STATED PROBLEM: Revise the material from the line containing "The image size is (218, 155)." through the line containing "tap(555, 97)": write those lines out again with "Upgrade" replaced by "Renew" and nothing else changed.

RECORDS SUPPLIED:
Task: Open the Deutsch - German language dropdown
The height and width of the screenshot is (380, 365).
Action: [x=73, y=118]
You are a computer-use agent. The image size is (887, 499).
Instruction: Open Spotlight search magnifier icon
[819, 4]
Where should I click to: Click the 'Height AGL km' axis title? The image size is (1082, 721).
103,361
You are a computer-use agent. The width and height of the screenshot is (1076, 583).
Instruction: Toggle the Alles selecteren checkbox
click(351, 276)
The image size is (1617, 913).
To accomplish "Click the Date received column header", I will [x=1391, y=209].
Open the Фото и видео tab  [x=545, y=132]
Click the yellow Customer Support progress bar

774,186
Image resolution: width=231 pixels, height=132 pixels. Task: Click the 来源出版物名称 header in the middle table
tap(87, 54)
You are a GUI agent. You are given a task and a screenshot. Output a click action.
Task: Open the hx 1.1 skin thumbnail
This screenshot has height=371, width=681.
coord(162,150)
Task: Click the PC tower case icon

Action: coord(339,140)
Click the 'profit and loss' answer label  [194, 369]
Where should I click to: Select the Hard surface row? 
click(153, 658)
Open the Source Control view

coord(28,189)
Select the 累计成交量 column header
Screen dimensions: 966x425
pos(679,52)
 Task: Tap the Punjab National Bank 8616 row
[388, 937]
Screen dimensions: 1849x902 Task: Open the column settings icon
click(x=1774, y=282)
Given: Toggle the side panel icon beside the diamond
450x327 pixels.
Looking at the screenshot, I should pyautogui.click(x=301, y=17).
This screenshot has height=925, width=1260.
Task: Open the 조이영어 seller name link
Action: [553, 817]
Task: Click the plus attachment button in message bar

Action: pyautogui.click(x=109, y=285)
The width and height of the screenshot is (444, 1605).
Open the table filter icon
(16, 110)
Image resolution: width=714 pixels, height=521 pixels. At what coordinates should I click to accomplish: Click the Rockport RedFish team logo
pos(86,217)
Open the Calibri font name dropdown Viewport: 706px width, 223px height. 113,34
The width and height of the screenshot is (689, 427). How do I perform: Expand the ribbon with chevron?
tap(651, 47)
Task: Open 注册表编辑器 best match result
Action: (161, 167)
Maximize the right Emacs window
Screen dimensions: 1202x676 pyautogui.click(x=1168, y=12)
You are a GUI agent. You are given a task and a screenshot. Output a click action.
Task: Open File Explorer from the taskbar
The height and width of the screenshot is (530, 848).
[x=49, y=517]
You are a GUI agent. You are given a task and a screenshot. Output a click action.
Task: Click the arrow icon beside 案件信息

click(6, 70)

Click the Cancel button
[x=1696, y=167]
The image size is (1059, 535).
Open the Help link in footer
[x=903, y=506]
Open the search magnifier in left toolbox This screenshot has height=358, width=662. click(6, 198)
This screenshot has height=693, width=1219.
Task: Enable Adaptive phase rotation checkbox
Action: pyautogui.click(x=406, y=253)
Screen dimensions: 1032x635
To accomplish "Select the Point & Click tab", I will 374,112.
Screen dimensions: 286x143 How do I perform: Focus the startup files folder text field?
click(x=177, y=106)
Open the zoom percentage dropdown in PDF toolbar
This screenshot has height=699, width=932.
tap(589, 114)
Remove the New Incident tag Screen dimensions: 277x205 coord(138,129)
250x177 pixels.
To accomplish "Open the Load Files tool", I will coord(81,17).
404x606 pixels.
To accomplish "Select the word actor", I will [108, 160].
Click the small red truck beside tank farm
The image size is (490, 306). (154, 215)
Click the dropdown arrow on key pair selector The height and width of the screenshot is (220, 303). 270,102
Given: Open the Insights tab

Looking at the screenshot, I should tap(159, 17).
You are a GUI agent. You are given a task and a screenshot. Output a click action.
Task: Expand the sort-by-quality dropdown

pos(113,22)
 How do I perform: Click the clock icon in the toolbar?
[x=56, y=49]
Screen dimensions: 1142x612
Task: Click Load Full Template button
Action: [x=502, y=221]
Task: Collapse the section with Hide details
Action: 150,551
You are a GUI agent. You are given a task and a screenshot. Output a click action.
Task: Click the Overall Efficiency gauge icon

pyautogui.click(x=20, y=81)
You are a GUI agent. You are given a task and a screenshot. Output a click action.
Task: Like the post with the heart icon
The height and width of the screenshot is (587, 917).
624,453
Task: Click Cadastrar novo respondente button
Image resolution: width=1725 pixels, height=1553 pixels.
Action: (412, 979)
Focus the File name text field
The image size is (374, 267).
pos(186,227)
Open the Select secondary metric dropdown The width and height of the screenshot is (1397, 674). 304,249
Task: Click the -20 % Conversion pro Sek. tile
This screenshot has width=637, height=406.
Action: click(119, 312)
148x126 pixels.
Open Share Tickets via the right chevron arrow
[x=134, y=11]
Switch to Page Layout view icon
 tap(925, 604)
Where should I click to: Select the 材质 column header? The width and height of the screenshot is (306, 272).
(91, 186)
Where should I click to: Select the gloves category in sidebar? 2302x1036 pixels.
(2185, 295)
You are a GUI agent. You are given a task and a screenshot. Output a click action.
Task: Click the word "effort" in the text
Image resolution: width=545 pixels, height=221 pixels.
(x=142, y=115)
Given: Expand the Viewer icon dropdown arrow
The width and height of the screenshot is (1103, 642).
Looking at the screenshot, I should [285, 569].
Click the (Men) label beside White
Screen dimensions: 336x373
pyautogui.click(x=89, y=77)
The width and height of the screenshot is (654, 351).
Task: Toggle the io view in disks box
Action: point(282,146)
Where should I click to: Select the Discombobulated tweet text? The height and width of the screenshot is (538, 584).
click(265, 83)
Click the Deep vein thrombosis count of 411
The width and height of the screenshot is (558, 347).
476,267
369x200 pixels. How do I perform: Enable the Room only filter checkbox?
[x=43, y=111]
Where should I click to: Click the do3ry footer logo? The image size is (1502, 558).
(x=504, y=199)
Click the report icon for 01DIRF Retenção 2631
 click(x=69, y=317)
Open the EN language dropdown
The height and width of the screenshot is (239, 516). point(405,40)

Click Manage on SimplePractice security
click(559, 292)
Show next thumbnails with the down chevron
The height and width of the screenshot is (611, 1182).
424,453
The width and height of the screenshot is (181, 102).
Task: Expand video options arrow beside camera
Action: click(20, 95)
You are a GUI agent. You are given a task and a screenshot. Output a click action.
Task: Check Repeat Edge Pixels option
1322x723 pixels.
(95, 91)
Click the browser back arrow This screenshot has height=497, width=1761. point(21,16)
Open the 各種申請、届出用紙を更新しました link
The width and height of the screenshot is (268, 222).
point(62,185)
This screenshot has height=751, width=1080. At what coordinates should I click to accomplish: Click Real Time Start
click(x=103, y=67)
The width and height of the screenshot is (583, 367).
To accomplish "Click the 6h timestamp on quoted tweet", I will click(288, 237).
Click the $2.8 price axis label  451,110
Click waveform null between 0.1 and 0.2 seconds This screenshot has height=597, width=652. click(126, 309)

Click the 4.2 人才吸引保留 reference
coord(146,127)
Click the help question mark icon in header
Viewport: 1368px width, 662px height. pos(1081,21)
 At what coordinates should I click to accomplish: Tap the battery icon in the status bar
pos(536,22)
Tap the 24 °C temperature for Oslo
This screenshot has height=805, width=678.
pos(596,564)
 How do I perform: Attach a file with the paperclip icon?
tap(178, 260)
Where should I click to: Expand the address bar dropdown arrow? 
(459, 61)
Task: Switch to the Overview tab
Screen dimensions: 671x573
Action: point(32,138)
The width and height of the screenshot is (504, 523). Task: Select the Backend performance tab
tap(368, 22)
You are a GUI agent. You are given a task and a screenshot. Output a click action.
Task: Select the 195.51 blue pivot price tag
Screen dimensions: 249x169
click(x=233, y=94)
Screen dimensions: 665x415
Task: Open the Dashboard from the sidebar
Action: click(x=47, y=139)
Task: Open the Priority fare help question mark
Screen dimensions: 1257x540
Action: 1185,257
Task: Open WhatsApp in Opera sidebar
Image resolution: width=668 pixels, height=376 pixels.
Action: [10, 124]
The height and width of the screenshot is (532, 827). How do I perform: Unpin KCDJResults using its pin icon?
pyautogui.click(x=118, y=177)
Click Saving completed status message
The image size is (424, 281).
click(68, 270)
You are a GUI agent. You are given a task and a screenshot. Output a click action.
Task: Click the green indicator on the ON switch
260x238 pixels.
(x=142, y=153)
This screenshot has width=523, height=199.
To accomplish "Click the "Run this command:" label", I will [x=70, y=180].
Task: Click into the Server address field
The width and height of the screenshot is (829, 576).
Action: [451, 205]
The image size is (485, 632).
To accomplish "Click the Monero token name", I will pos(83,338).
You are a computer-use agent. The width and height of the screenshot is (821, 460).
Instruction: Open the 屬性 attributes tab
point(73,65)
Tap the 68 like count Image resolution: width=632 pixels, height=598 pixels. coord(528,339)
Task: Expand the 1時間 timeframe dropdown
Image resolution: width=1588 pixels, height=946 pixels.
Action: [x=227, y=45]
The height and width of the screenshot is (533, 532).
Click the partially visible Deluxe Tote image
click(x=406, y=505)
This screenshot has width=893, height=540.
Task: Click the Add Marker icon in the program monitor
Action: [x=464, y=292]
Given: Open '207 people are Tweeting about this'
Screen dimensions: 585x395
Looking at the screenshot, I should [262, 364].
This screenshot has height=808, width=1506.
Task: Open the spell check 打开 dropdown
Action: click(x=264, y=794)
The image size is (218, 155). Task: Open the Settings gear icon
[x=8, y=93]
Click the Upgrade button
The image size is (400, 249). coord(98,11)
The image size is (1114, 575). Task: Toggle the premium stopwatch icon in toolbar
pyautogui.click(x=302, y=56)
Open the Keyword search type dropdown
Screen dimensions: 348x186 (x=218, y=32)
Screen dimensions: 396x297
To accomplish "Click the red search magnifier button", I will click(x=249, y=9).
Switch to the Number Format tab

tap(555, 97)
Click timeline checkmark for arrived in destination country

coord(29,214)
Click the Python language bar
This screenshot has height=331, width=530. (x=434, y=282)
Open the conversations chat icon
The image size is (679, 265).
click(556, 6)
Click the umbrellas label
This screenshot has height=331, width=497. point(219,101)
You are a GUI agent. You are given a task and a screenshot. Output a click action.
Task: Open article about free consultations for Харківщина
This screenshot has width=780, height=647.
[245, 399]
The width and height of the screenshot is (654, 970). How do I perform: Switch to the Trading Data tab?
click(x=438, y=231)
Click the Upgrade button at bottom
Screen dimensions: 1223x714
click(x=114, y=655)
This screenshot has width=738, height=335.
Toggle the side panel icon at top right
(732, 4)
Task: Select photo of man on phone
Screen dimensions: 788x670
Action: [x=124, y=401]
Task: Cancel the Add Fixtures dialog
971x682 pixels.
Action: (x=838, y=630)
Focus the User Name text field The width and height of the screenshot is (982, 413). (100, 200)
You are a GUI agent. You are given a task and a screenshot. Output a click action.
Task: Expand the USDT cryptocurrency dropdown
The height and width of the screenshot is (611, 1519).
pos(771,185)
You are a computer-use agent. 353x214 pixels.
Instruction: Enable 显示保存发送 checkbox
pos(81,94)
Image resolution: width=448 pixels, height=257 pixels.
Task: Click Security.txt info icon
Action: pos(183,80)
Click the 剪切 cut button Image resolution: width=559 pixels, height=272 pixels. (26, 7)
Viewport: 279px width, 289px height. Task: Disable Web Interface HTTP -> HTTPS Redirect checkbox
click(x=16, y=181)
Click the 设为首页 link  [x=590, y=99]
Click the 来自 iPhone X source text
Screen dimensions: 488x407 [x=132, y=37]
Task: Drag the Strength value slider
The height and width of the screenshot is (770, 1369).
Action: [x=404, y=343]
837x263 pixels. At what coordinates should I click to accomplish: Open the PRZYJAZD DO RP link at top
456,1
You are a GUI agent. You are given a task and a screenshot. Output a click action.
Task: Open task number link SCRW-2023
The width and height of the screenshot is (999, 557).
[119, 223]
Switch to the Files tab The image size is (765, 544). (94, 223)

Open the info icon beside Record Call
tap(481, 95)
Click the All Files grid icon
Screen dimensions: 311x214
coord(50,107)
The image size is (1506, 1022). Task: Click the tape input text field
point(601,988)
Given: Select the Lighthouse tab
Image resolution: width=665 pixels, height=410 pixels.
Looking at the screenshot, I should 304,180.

ANSWER:
The image size is (218, 155). Task: Open the Settings gear icon
[x=8, y=93]
Click the Renew button
The image size is (400, 249). coord(98,11)
The image size is (1114, 575). Task: Toggle the premium stopwatch icon in toolbar
pyautogui.click(x=302, y=56)
Open the Keyword search type dropdown
Screen dimensions: 348x186 (x=218, y=32)
Screen dimensions: 396x297
To accomplish "Click the red search magnifier button", I will click(x=249, y=9).
Switch to the Number Format tab

tap(555, 97)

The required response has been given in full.